My piece of A. julibrissin was sourced from Florida. Although a common landscape tree, A. julibrissin tends to be short lived and I would imagine my piece came from an ornamental specimen that was removed.
A. julibrissin is considered invasive in many parts of the country. It propagates easily from seeds that can cover amazingly long distances on the wind in their pods, which tend to open during windy conditions.
For the sake of simplicity and common understanding I will hereafter refer to A. julibrissin as Mimosa.
The color of the Mimosa heartwood varies from light brown to deeper golden or reddish brown. The sapwood of the Mimosa is pale yellow and is demarcated from the heartwood. The color darkens with age.
Mimosa has a coarse somewhat uneven texture with good natural luster.
There are no data available about Mimosa’s ability to resist rot or insects.
As Mimosa is not generally traded commercially there are no standard reports about its working characteristics but I will report my own experiences at the end of this post.
It is reported that Mimosa has no distinctive scent when cut or worked.
Pricing and Availability:
As noted above, Mimosa is not typically harvested commercially for lumber. Pieces of Mimosa are occasionally available for sale from hobbyist or small custom sawmills.

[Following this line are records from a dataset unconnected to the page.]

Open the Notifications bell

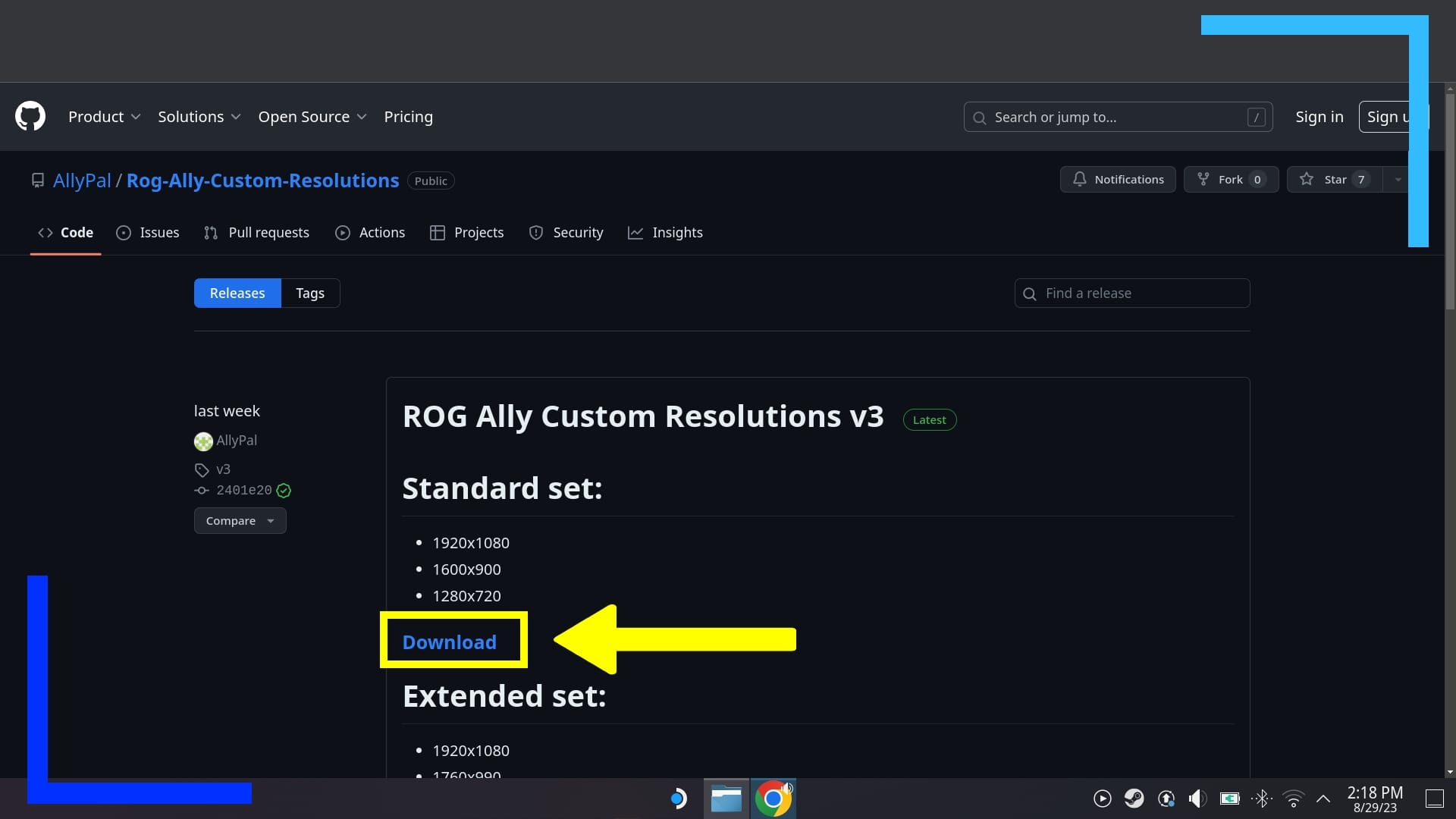click(x=1117, y=179)
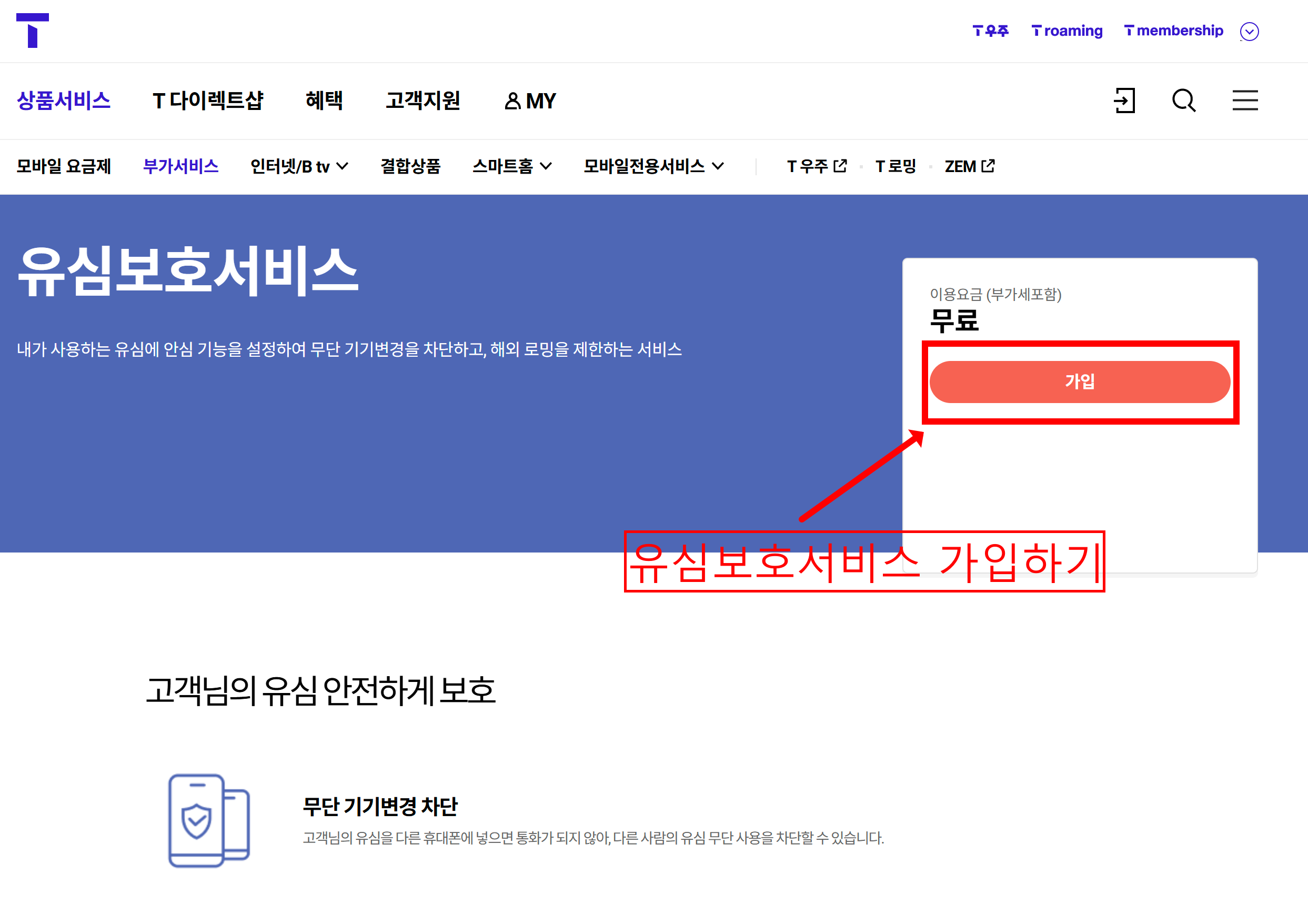Image resolution: width=1308 pixels, height=924 pixels.
Task: Expand the top-right family brands chevron
Action: pyautogui.click(x=1249, y=32)
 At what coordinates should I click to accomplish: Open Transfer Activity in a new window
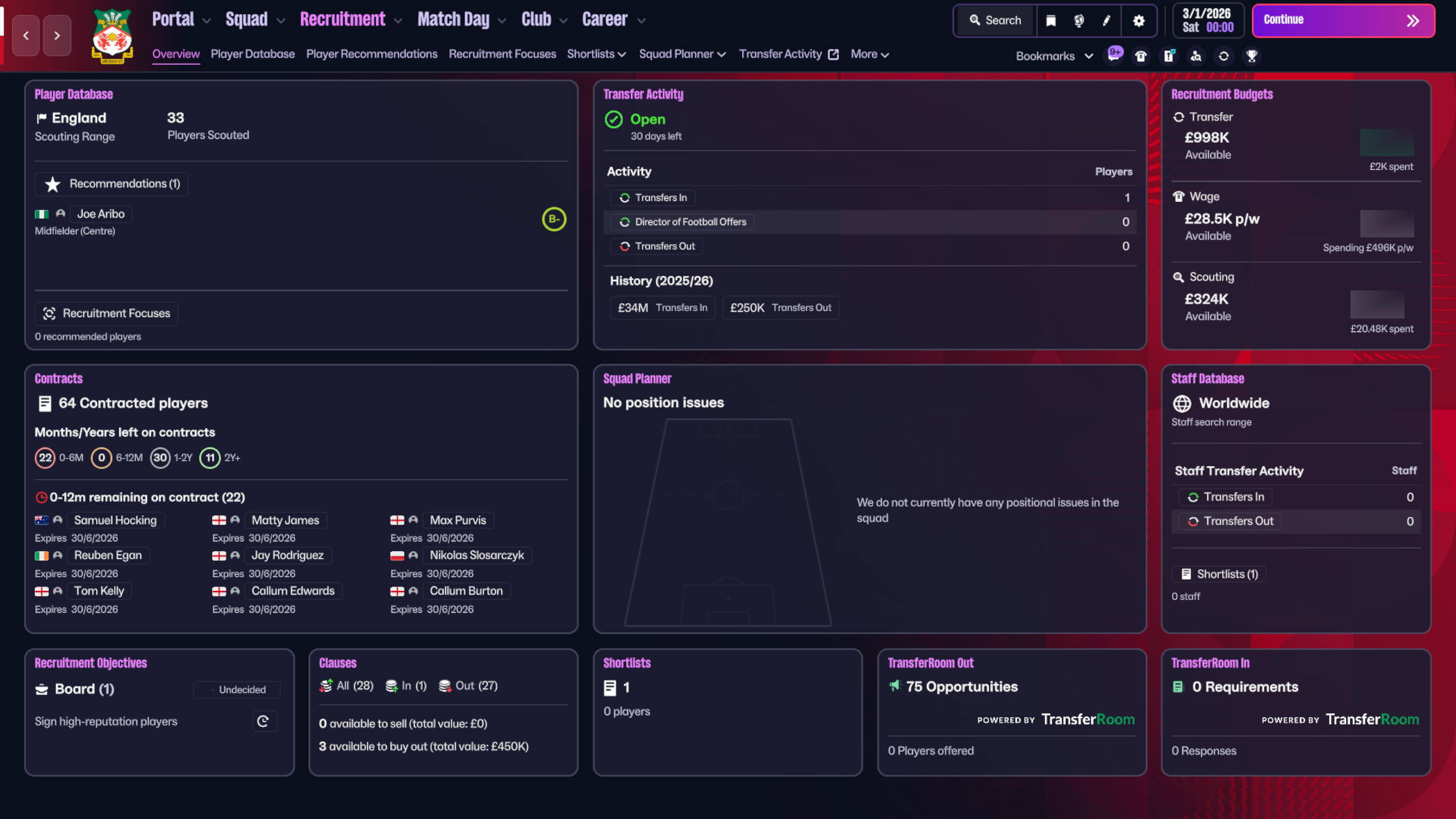coord(833,54)
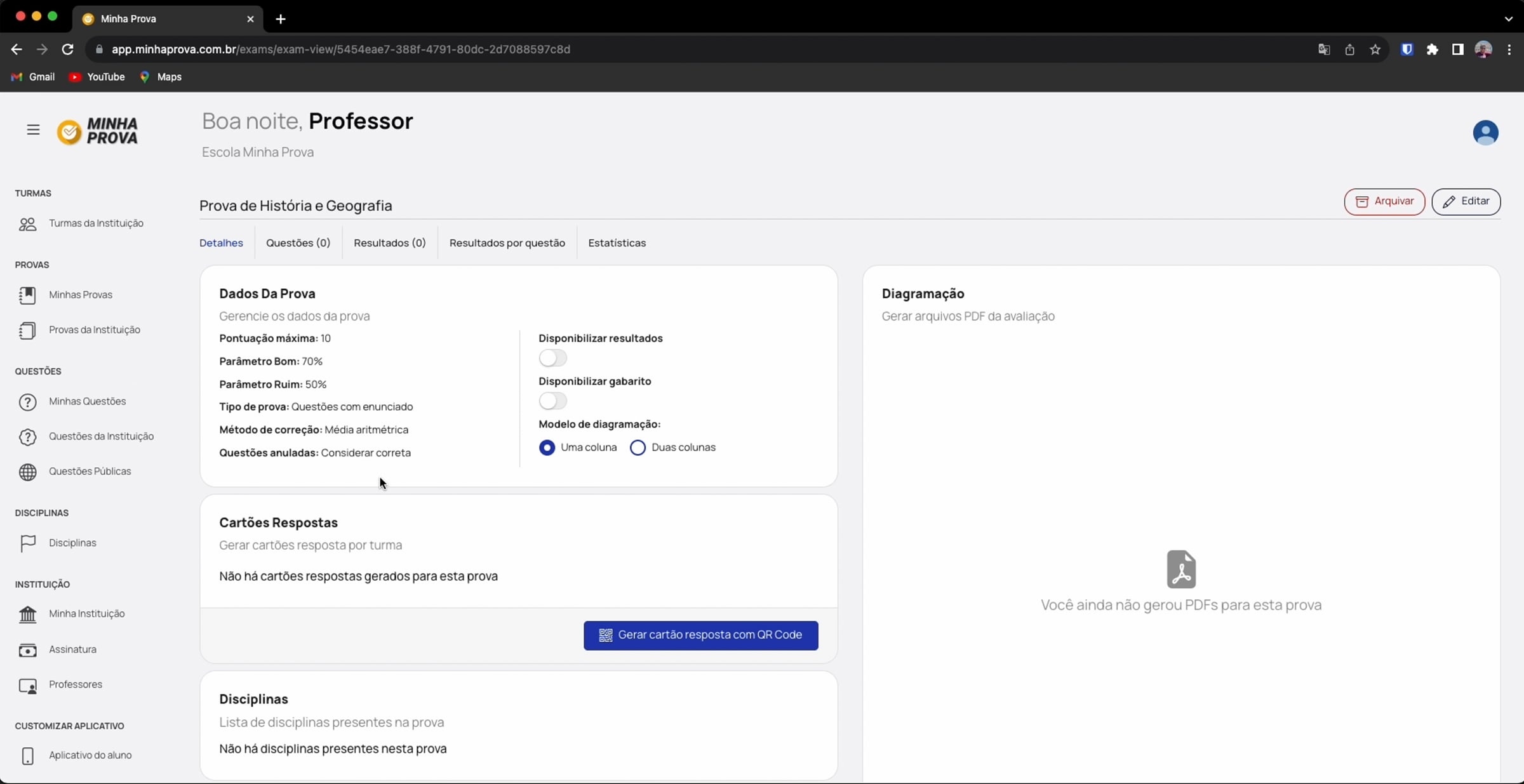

Prices should be in the mid to upper range for a domestic hardwood.
In this blog, I almost always recommend several vendors with whom I have done considerable business and in whom I have great confidence. These vendors are: West Penn Hardwoods, Bell Forest Products, NCWood, WoodTurningz, Amazon Exotic Hardwoods, Griffin Exotic Wood, Exotic Woods USA, Got Wood?, and Wood Turning Blanks 4U. Note: ALWAYS green turn wet blanks from NCWood as their wax will not hold for extended drying periods.
None of these fine vendors is currently offering Mimosa, but Wood Turning Blanks 4U has offered Mimosa in the past and may do so again. This vendor was the source of my piece.
Woodfinder is an excellent website that is dedicated to advertising wood dealers. In your search for Mimosa, this can be an invaluable resource provided you use multiple search terms to capture all the possible listings. I can’t speak to the quality of any of the listed dealers, but Woodfinder does have the advantage of allowing searches to be performed based on location which might allow an interested buyer to visit a listed wood dealer in person to hand pick pieces at a comfortable price.
A significant problem with using Woodfinder is that many vendors are listed for woods that, upon further investigation, they do not offer. I don’t know if perhaps once they did and they didn’t update their listings or if some vendors use a standardized list of woods that include most everything conceivable with the idea that once you land on their page you will find something you want to buy even if you didn’t know it beforehand. It happens to me all the time!
When used for wood working, Mimosa is known for small turned items and some furniture.
Mimosa is not listed as being endangered by the Convention on International Trade in Endangered Species of Wild Fauna and Flora (CITES) Appendices nor does it appear on the International Union for Conservation of Nature (IUCN) Red List of Threatened Species.